Ingredients
The following ingredients have 8 Servings
- 1 teaspoon Grapeseed Oil ((or Extra Virgin Olive Oil))
- 3 Tablespoons Butter
- 2.5 "rice" cups Jasmine Rice (rinsed well)
- 2 teaspoons TOG House Seasoning
- 1 teaspoon Sea Salt
- 1/2 teaspoon Freshly Ground Black Pepper
- 3 large Shallots (diced (or 1 medium Yellow/Brown Onion))
- 1 stalk Celery (diced)
- 2 large Carrots (sliced)
- 1.5 pounds Chicken Breast (boneless/skinless, trimmed and cut into bite sized pieces)
- 2.5 cups Chicken Stock/Broth
- 1 bulb Fresh Garlic (cut in half horizontally and remove outside paper)
- 1 handful Fresh Flat Leaf Parsley (chopped)
Instruction
- Select Sauté/Browning on Instant Pot or pressure cooker and allow pot to fully heat.
- Add oil and butter.
- Add rice, seasoned salt, salt and pepper and toast for one minute.
- Use a food processor to chop/dice the shallots and onions (or take the long way and use a sharp knife).
- Add the diced shallots/onions and diced celery to cooking pot.
- Saute, for 1-2 minutes, just enough time for the onions to release water.

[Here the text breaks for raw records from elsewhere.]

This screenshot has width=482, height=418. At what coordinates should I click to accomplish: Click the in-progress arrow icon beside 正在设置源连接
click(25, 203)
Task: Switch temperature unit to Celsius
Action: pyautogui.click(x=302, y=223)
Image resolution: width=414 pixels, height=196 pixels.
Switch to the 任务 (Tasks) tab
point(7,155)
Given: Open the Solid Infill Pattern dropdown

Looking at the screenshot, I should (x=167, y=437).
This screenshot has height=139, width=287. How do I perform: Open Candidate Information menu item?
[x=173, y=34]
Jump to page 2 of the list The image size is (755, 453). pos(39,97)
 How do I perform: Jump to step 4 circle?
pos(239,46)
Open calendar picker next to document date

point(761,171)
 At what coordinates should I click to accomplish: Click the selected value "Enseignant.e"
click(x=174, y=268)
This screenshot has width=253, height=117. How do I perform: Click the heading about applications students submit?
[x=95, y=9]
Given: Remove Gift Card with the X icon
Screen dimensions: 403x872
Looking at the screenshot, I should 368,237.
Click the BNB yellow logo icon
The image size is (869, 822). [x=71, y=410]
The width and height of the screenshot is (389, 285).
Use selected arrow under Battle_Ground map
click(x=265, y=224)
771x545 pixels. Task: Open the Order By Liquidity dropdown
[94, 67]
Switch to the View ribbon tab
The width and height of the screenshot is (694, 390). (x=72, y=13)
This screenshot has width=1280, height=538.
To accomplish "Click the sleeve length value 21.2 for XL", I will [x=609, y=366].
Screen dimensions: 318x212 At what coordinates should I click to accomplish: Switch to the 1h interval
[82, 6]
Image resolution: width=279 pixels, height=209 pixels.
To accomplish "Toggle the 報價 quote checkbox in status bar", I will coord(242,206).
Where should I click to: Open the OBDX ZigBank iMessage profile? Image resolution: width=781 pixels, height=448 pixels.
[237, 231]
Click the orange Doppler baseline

If it goes more while you are slicing carrots, no worries!
- Use food processor to slice carrots about 1/4 inch thick.
- Add carrots and chicken to the pot and give it a quick stir through, just to coat.
- Pour in chicken broth and mix through. Scrape bottom of pot to release any stuck on bits.
- Take bulb of garlic and cut it in half horizontally. Pull off any loose pieces of the skin. Place each half of the bulb, cut side down into the pot.
- Lock on lid and close pressure valve. Cook at high pressure for 1 minute.
- When beep sounds, wait 10 minutes and then release the rest of the pressure.
- Remove lid and fish out both pieces of garlic. Squeeze out garlic into the pot
- Add chopped parsley and mix through.